◆ Text shown ◆
.....

# yellowstone in May



## C Nash (Mar 4, 2004)

Is May to early to go to Yellowstone? Are the roads ok in through the Tetons and south entrance of Yellowstone in a 33 ft V10 Ford MH towing a 4 door tracker? Would like to go out the West or North entrance and up to Glaicer park on the way to Alaska. Planning on driving the Dalton in Alaska in the tracker.  Any info or tips welcome.


----------



## KABM (Mar 11, 2004)

yellowstone in May

Check out the Yellowstone web site, it should have all the info you need.

http://www.nps.gov/yell/planvisit/index.htm


----------



## KABM (Mar 11, 2004)

yellowstone in May

Check out the Yellowstone web site, it should have all the info you need.

http://www.nps.gov/yell/planvisit/index.htm


----------



## C Nash (Mar 11, 2004)

yellowstone in May

Thanks KABM lots of good information.  Weather has really been great here in Alabama and has us really wanting to hit the rv road.


----------



## KABM (Mar 12, 2004)

yellowstone in May

You're welcome, as you can see I'm pretty new to posting replies.  The weather here in Idaho is still pretty chilly, but most of the snow is gone - finally!!  Hope you have a good and SAFE trip.


----------



## C Nash (Mar 12, 2004)

.....

◆ What you are asked to do ◆
Write the next part of the forum thread about Yellowstone in May, starting right after its last line. The listing after this is separate material, unconnected to the forum thread.

◆ Provided data ◆
.....

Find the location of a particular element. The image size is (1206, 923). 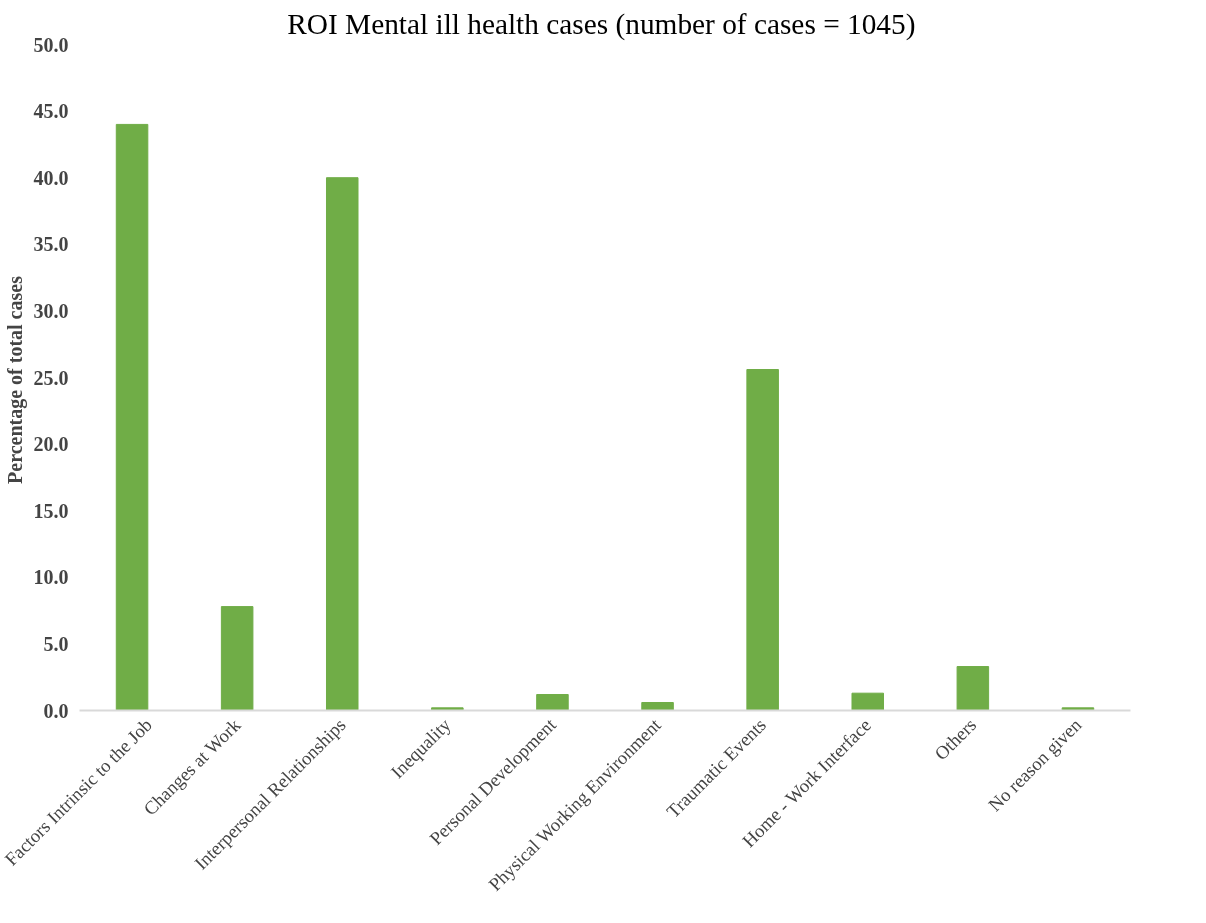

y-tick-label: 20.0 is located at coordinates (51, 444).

.....

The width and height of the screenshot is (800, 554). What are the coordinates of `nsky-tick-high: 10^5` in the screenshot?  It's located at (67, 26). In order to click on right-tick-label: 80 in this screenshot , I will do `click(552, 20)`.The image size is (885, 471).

.....

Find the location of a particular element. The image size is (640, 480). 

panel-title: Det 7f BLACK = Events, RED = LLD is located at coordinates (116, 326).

.....

◆ Task response ◆
yellowstone in May

KABM, keep the post coming.  Have you ever entered yellowstone from the west entrance.  We may just go up through idaho and in the west entrance.  I want to see the Tetons so we might wait untill returning from Alaska in July for Yellowstone and Tetons but, wanted to go there before the crowded season.    Weather will probably be the deciding factor. Any campgrounds that you recomend?


----------



## KABM (Mar 13, 2004)

yellowstone in May

We have never camped in Yellowstone, so can't really recommend a particular campground.  They are all pretty nice, but keep in mind that after the kids get out of school, they will fill up quickly, so you will want to plan your site seeing in the parks so you end up at a campground fairly early in the afternoon.  You can always set up camp and then do more site seeing in the tracker.  The weather in May is pretty unpredictable, we had 14 inches of snow last April, of course it didn't stick around too long.  May is usually pretty nice, but cools off in the evenings.


----------



## ronf (Mar 19, 2004)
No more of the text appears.